Extract provided:

....

Cherry Tree Wood is a 5.3-hectare park in East Finchley in the London Borough of Barnet. It is a Site of Local Importance for Nature Conservation. Located opposite East Finchley Underground station, it contains woodland and grassland, a playground, tennis courts, a cafe and toilets.

The history of the wood may date back to prehistoric times. The wood in this area likely served as a source to fire nearby Roman kilns around AD50-AD160. The first mention of the park is from the 13th century as the hunting grounds of the Bishop of London. It is a remnant of the large medieval wood called Finchley Wood, which was shown in Great Hornsey Park in John Rocque's map of 1754. It was later known as Dirthouse Wood because the night soil and horse manure from London's streets was brought to the Dirthouse, now the White Lion pub next to East Finchley Station, as fertiliser for hay meadows. In 1914 it was purchased by Finchley Council from the Ecclesiastical Commissioners to create a public park.

....

Source material:
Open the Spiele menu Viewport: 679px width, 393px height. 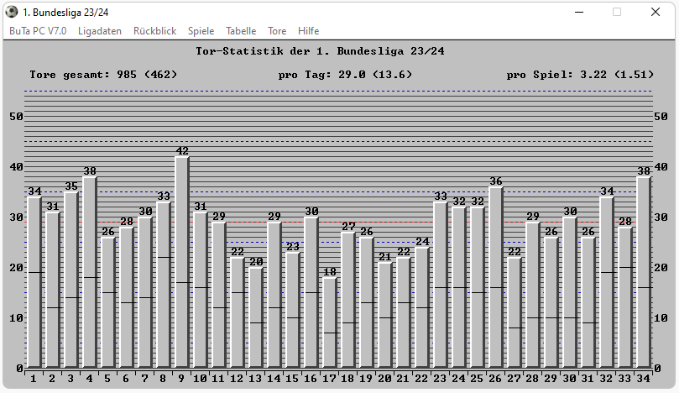point(201,31)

....

Your objective:
Resume the text on Cherry Tree Wood, continuing from its last sentence.

Reply to the task:
Until it became a public park, hornbeam trees were cut back every few years to provide wood for charcoal, while oaks were allowed to grow to their full height for timber. Now that coppicing has ceased the hornbeams have grown tall and rangy, and the wood has grown shaded. Wood anemone and other ancient plants can be found in the spring, and Eurasian nuthatch and great spotted woodpecker are often seen.

Mutton Brook rises in Cherry Tree Wood, and the Capital Ring between Hendon and Highgate passes through it.